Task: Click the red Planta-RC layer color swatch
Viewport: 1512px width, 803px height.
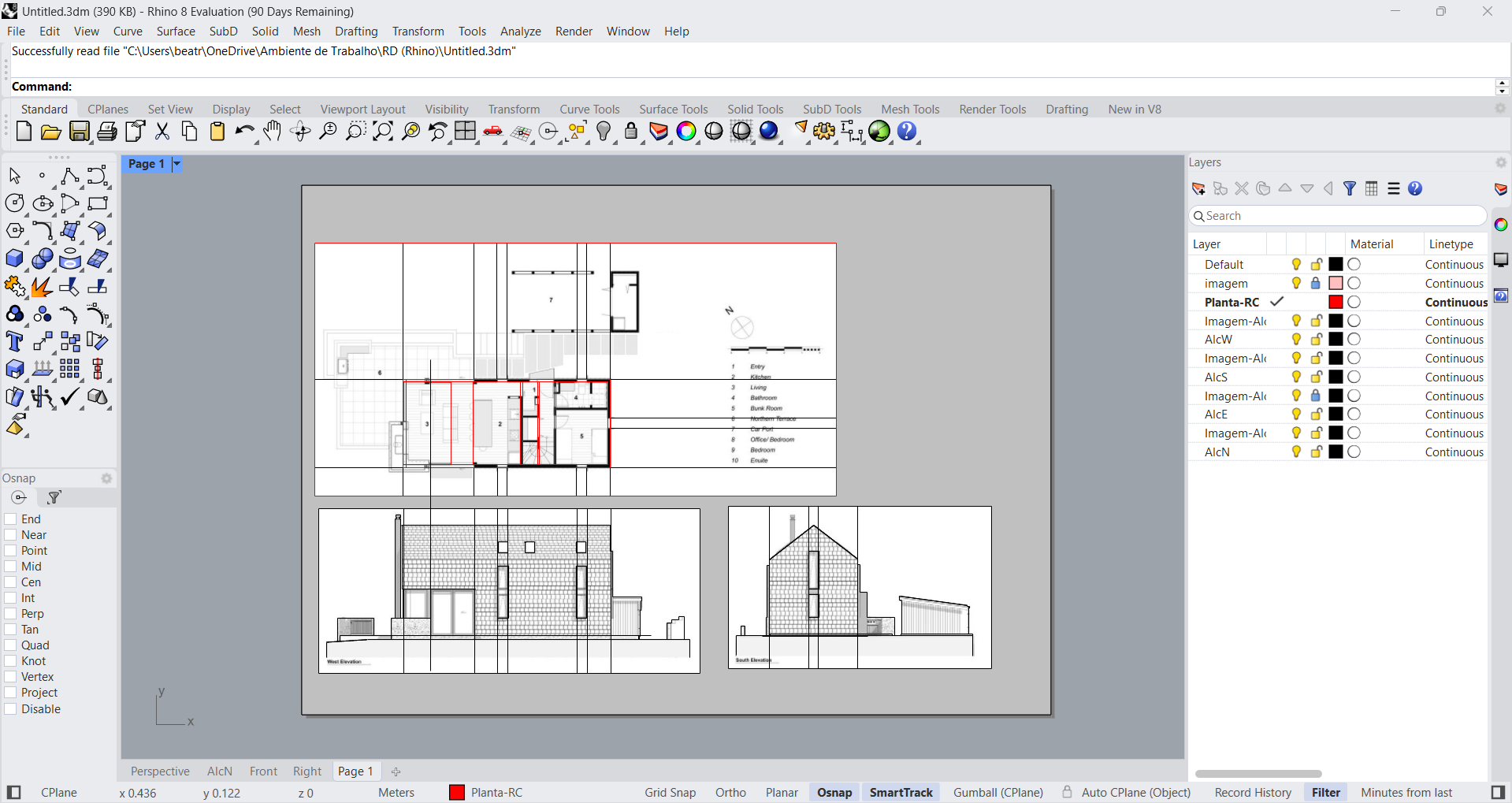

■ ■ ■ ■ ■ ■ ■

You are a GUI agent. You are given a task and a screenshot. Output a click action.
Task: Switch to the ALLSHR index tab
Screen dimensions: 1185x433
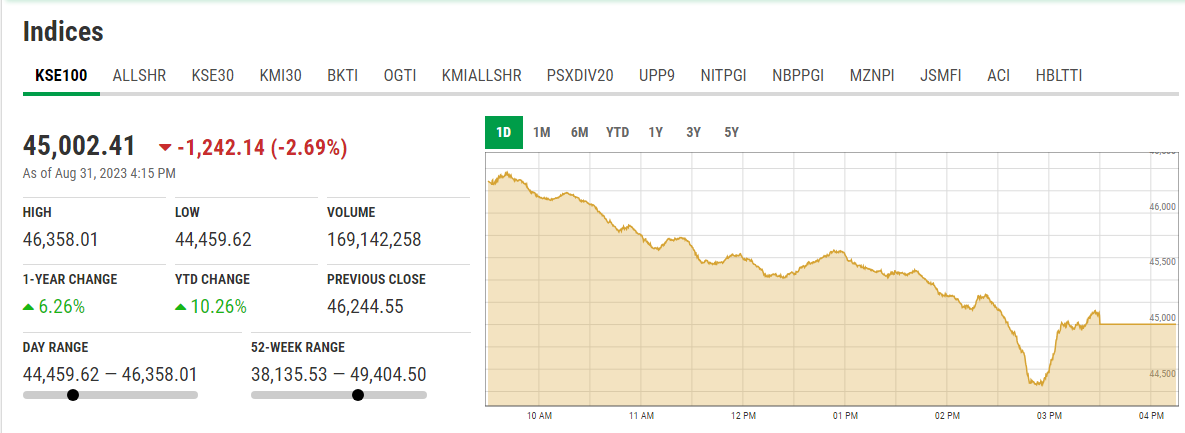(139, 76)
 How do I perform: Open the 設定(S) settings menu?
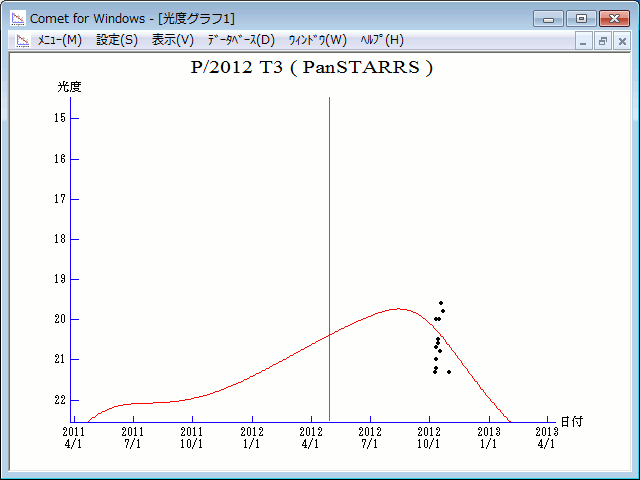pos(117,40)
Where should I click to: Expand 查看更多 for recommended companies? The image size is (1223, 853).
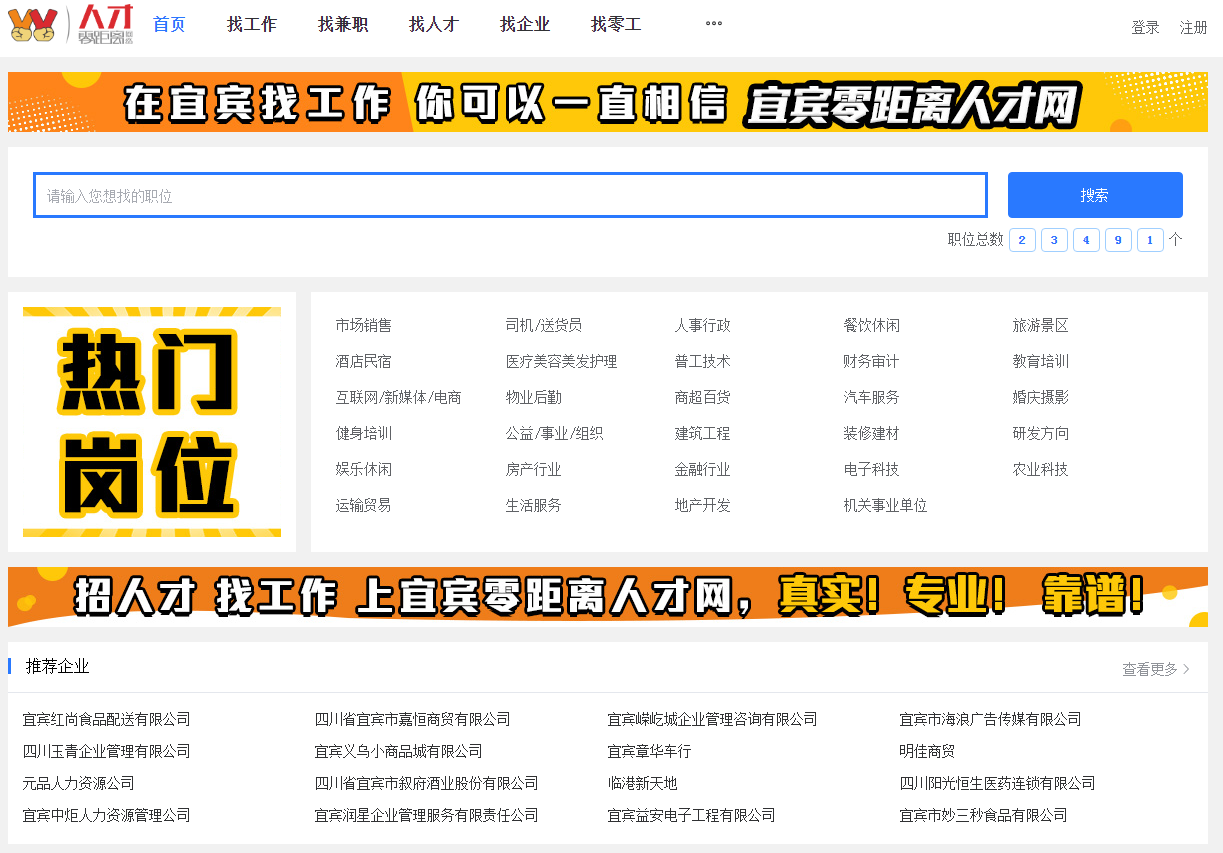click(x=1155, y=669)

■ ■ ■ ■ ■ ■ ■

▸ **Task brief**
Please repeat the lines between the line containing "You are a GUI" and the line containing "click(x=1155, y=669)", inclusive, and leave the pictures out.

▸ **Task output**
You are a GUI agent. You are given a task and a screenshot. Output a click action.
Task: Switch to the ALLSHR index tab
Screen dimensions: 1185x433
(139, 76)
 How do I perform: Open the 設定(S) settings menu?
pos(117,40)
Where should I click to: Expand 查看更多 for recommended companies? The image size is (1223, 853).
click(x=1155, y=669)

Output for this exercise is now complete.